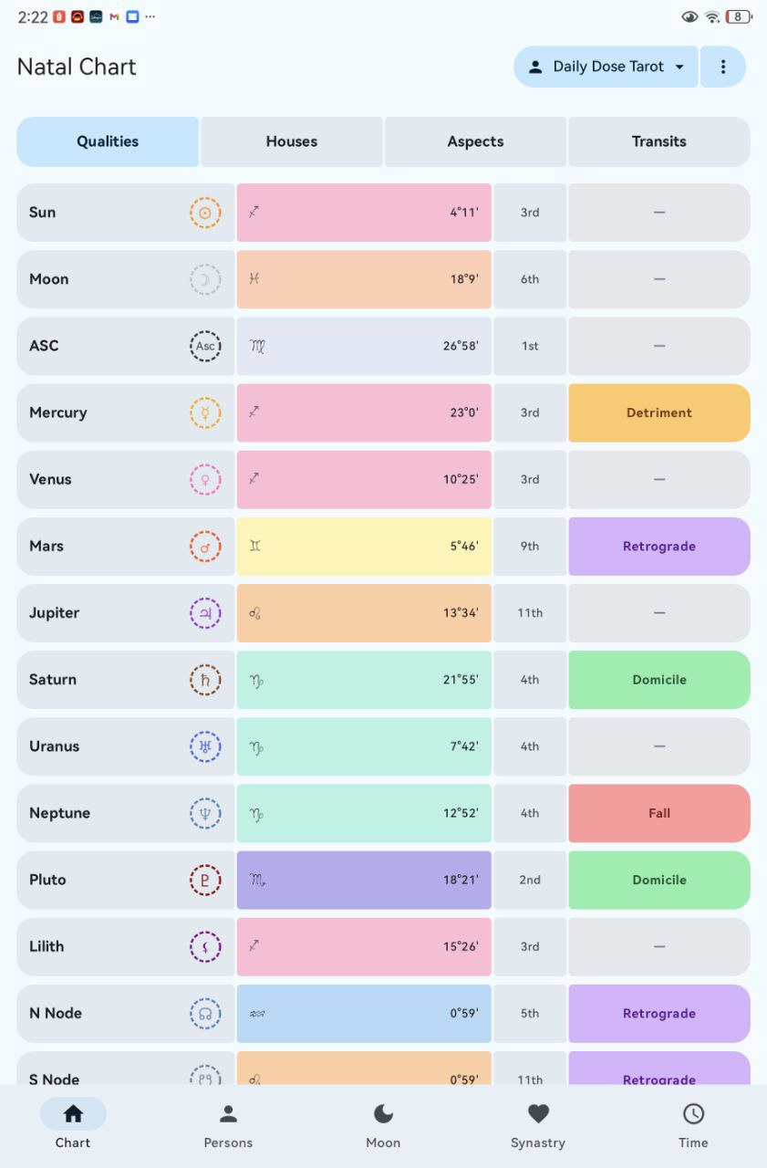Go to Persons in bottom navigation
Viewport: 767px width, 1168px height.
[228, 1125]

....

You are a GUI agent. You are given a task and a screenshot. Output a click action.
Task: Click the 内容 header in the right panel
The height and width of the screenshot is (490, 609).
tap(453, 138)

....

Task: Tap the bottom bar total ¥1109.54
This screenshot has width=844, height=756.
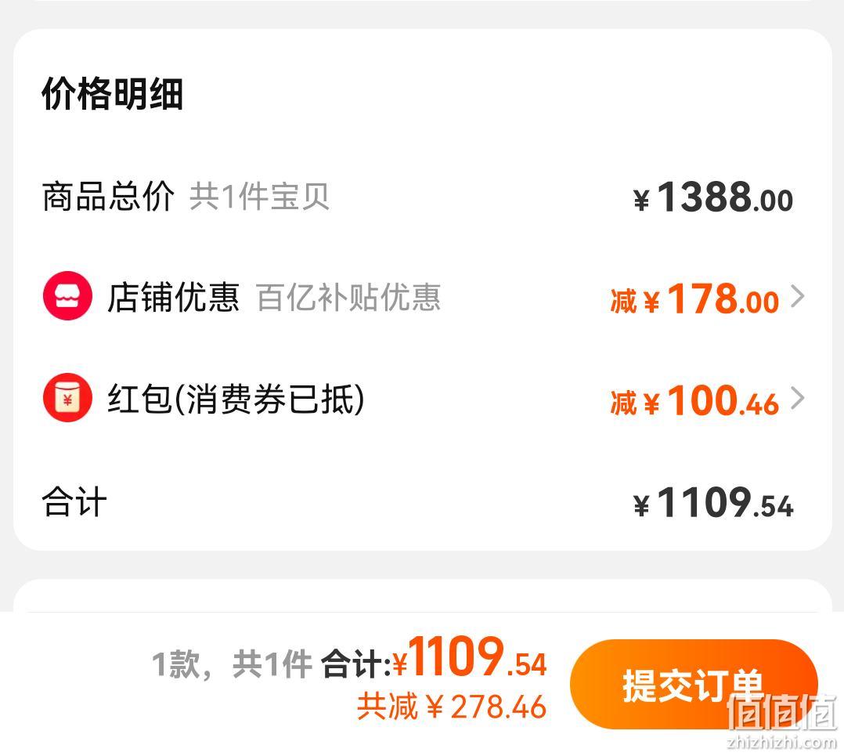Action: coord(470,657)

....

→ Written exercise
Reproduce the records verbatim, from the line containing "Go to Persons in bottom navigation" down to the line containing "[228, 1125]", including both of those lines. Omit the pictures.

→ Complete output
Go to Persons in bottom navigation
Viewport: 767px width, 1168px height.
[228, 1125]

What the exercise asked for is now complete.